Il Migration Compact messo in campo proprio dall’Italia la scorsa primavera prevede un ampio spettro di strumenti di cooperazione con i paesi africani, dietro il quale si cela però un’attenta operazione di sfruttamento condotta da imprese che, agevolate dai finanziamenti statali che non mancano mai per certe operazioni, mirano alla costruzione di infrastrutture da cui ricavare profitti da rimpatriare. Un breve sunto lo si può trovare in questi video che mostrano i progetti della Salini-Impregilo in Etiopia nella politica energetica (leggi qui) e i legami stretti con il mondo della cooperazione internazionale e dell’interscambio (leggi qui).
Nel Migration Compact 2.0 che verrà in parte implementato come strategia europea per il contenimento dei flussi migratori troviamo infatti un sovvertimento totale di concetti fondamentali quali indipendenza e sviluppo dei paesi più in difficoltà.

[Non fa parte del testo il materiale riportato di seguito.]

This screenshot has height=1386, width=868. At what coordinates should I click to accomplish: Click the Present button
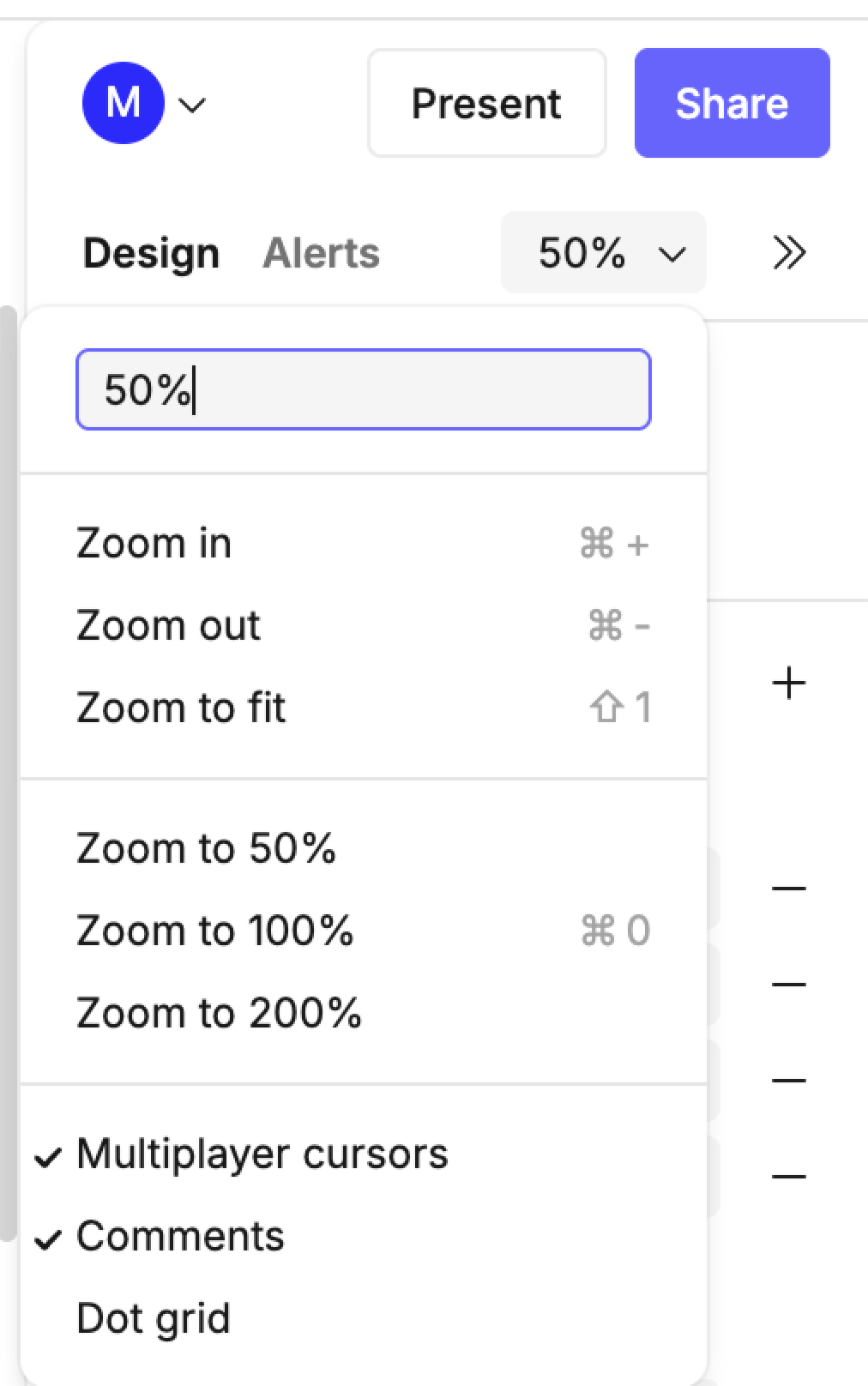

Infatti, le principali politiche dei paesi africani resteranno vincolate ai criteri fissati dai creditori europei per l’ottenimento degli aiuti. Dunque, nessun assorbimento della sovrappopolazione relativa in vista e quindi ecco emergere la necessità di politiche, sostenute in particolare da Germania e Francia (leggi qui), di incremento delle forze militari in questi paesi con l’espediente della lotta al terrorismo, di cui in realtà all’Occidente interessa molto poco.

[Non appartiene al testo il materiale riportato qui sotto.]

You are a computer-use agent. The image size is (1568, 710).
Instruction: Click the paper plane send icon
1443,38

Nel frattempo, l’unica politica economica che viene concretamente perseguita dalle potenze europee è quella della rapina delle risorse presenti sui territori e dello sfruttamento come unica soluzione di contenimento dei flussi migratori. Le elezioni in Germania si avvicinano, e i governi dell’intera Europa vengono incalzati da un senso comune che scivola sempre più a destra. Ecco quindi tornare in voga il vecchio colonialismo straccione degli stati subimperialisti che tentano maldestramente di controllare le periferie in assenza di risorse e con difficoltà crescenti nella sottomissione dei territori e nel controllo delle persone. Il ricorso a metodi in cui il tasso di violenza è crescente, come sta accadendo ad esempio in Mali, è sintomo di queste difficoltà. Per le potenze europee non resta quindi che accontentarsi della pirateria compiuta dalle imprese spalleggiate dallo Stato e dal tentativo, sempre ben accetto in una fase di crisi economica, di espandere il mercato interno con la conquista di interi settori e mercati esteri.
Una prima conclusione che si può trarre da questo ormai conclamato ritorno delle potenze europee in Africa deriva proprio dal deficit di dominio informale che, come sappiamo, era il principale strumento utilizzato nel secondo dopoguerra con il venir meno del classico colonialismo. Unitamente a questo fattore, il coordinamento a livello europeo di nuove politiche di dominio su larga scala fa pensare alla messa a punto di una nuova strategia, neocolonialista per l’appunto, di esternalizzazione dei costi non più sostenibili e di internalizzazione dei profitti da parte di una parte dell’imperialismo che si trova sempre più in difficoltà a livello economico. Indubbiamente, gli accordi presi con la Turchia di Erdogan rientrano in questa strategia che continua ad operare e viene estesa anche alle altre rotte migratorie in quello che Mogherini ha definito un Migration Compact 2.0, in cui rientra anche il cosiddetto Piano Juncker per l’Africa. Insomma, le anime belle che continuano a sostenere l’Unione Europea come unica alternativa all’Apocalisse (per citare Hillary Clinton che ha superato ogni frontiera del menopeggismo, rispolverando nientemeno che la Bibbia come George W. Bush) dovrebbero quantomeno interrogarsi sulla vera natura di questo paradiso in terra che tiene in piedi accordi con Erdogan e ne promuove altri in mezzo mondo.